Sometimes out of tragedy
comes opportunity.
That dark place for me was when I woke up
one day unable to see the alarm clock.
And I thought it was sleep in my eyes
until, throughout the day,
it did not go away,
and, at the same time,
I was feeling
real severe pains in my stomach.
[distant siren wailing]
I thought it was colon cancer
'cause I just lost a good friend
to colon cancer,
and I decided to go to the doctor.
He checked my colon,
and he checked my stomach,
and when I came from under sedation,
he stated that I had an ulcer.
But he said, "The real problem
you're facing for your vision loss
is that, uh, you are type 2 diabetic."
I had no idea I was, and he said,
"You're going to lose your sight,
uh, in probably a year or so."
And the tingling I was feeling
in my fingers and toes,
he stated that, uh,
was permanent nerve damage,
and I'm going to eventually, uh,
probably lose some fingers and toes.
He said I had to go
on medicine right away.
Three medicines for my diabetes,
metformin, insulin,
medicine for high blood pressure,
medicine for my ulcer.
I felt like I was Duane Reade or Rite Aid,
I had so many darn pills and subscriptions
by the time I left the place.
And he gave me a pamphlet,
uh, and the pamphlet said,
"Living with diabetes."
And just something inside me said, uh,
"This is not my destiny."
[suspenseful music playing]
I googled "reversing diabetes."
That one word
took me down another journey.
And I met an amazing expert in the area,
Dr. Greger.
He just told me that "It's your food."
[Greger] If you look at the largest study
of human risk factors
for disease in history,
the number one cause of death
in these United States
is the American diet.
What we put in our mouths
is more important than anything else.
But there's conflicts of interest
among the dietary guidelines committee.
[newscaster 1]
New guidelines from the USDA
and Department of Health
and Human Services
are supposed to tell you what to eat,
but critics say
they're muddled and confusing,
and not by accident.
[Marion] From the get-go,
the meat industry has made sure
that no dietary recommendation
ever says, "Eat less meat."
They can live with
"Eat less saturated fat."
And so there's a euphemism.
[newscaster 1] Instead of saying,
"Eat less meat," they say,
"Less than 10% of your diet
should come from saturated fats."
[sizzling]
[Greger] It's not like
there's some grand conspiracy.
It's just how the system works.
Not necessarily
for the best interest of the health,
but the best interest
of those who are profiting off the system.
[TV narrator] Yes, folks,
the pleasing mildness of a Camel
is just as enjoyable to a doctor
as it is to you or me.
[Greger] We're in a really similar
situation with diet today
that we were back in the 1950s
with cigarette smoking.
[TV narrator]
What cigarette do you smoke, Doctor?
The American Medical Association
told people that smoking was good for you.
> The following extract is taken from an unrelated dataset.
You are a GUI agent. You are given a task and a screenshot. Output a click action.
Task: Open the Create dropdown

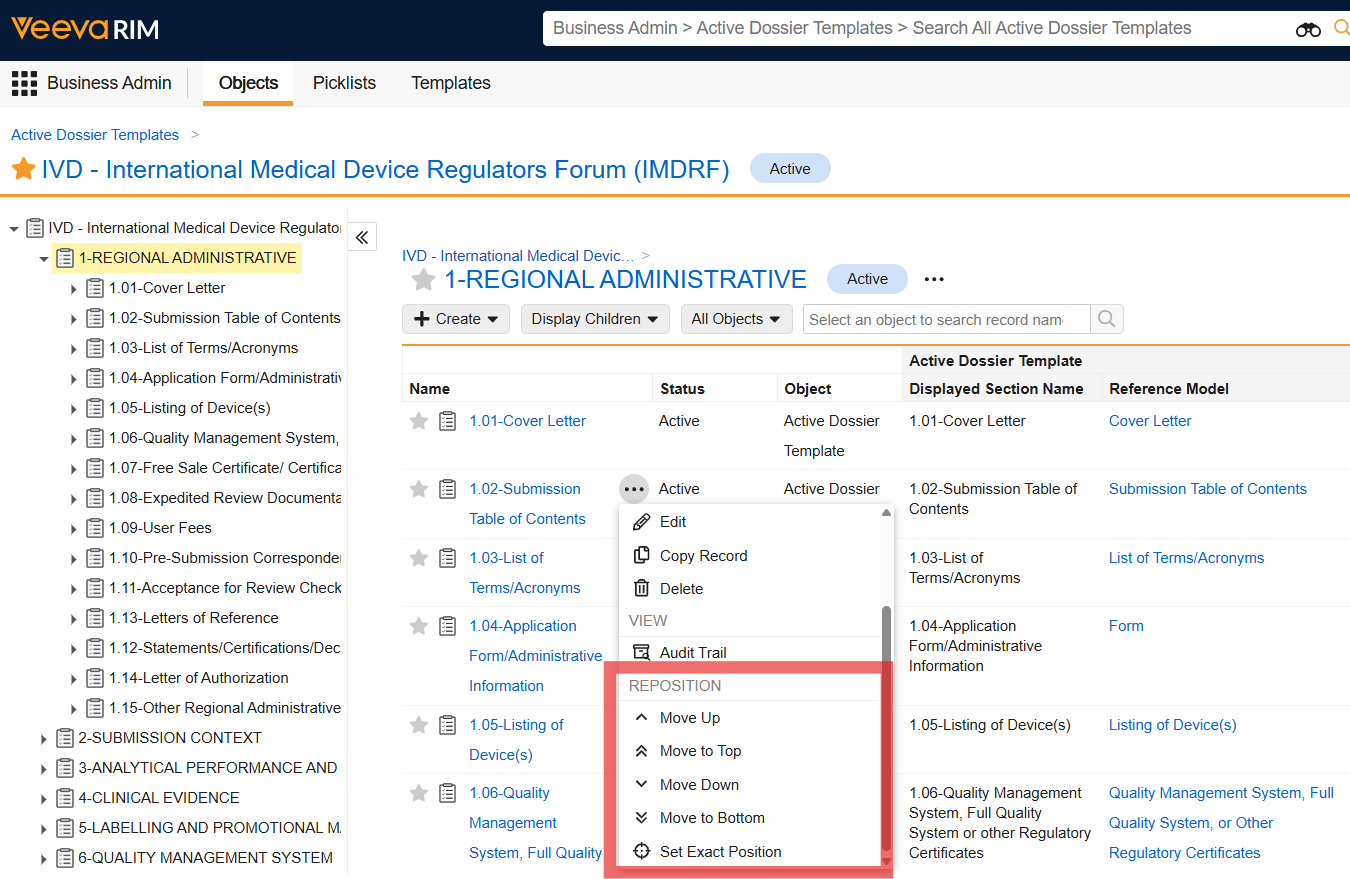click(x=456, y=319)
Not just neutral but good for you.
[TV narrator] More doctors smoke Camels
[Greger] Yet there were studies
dating back to the '30s,
but they were ignored
off the face of the earth until 1964.
By then, 7,000 studies
linking lung cancer to smoking
had had to accumulate
before, finally, the Surgeon General
comes out and says,
"Okay, fine,
smoking's associated with cancer."
We see a similar situation now
with processed meat.
[newscaster 2] Today's report
by the World Health Organization
said that eating processed meat,
such as cold cuts and bacon,
increases the risk of colon cancer,
and eating red meat likely does the same.
[Greger] Bacon, ham, hot dogs,
lunch meat, sausage.
The IARC, the official
World Health Organization body
that determines
what is and is not cancer-causing,
has determined that processed meat
is a known human carcinogen,
a Category 1 carcinogen,
meaning we are as sure
processed meat causes cancer in people
than we are cigarette smoke causes cancer
and asbestos causes cancer
and plutonium causes cancer, right?
Processed meat is a carcinogen.
And so, until society changes,
we need to take personal responsibility
for our own health, our family's health.
We can't wait until society
catches up to the science again
because it's a matter of life and death.
[food sizzling]
[Eric] It was really amazing to me
when you look
at all of the scientific evidence
that is, uh, hidden in plain sight.
You know, the old Greek, uh, term,
"Let food be thy medicine,
let medicine be thy food."
And I decided
I wanted to use the power of food
'cause I was really reluctant
to have to use insulin.
But all the doctors I sat down with
to get alternatives basically said,
"Eric, this is your new norm."
And one doctor, my endocrinologist,
I remember, uh, sitting down with her,
and she said it was impossible.
And I said, "Well, I'm going to try."
When she saw my numbers reverse in my A1C,
what is the
an indicator of your sugar level,
she says,
"Wow, the medicine must be working."
And I remember placing on the table
all of the medicine, unused,
and said, "No, I didn't use the medicine."
"I went on a whole-food,
plant-based diet."
And my second doctor, my endocrinologist,
I sent her one of the books that I read,
and she called me late one night
and said that "I've never known this."
"I was in medical school all these years,
and it's unbelievable
that I was never taught this."
And I figured out it was never my DNA,
it was my dinner.
And that put me on a journey
to a plant-based diet.
[Michael] Okay, I opened up the boxes.
- [Pam] Oh!
- [Wendy] This is a heavy box.
I just got my first shipment
of the Trifecta meals.
My first week of vegan.
[John] Some tofu stuff.
[Michael] Oh man, curried steak.
Sunny-side eggs?
You won't get that
on the plant-based diet.
[John] I haven't had a lot of this stuff.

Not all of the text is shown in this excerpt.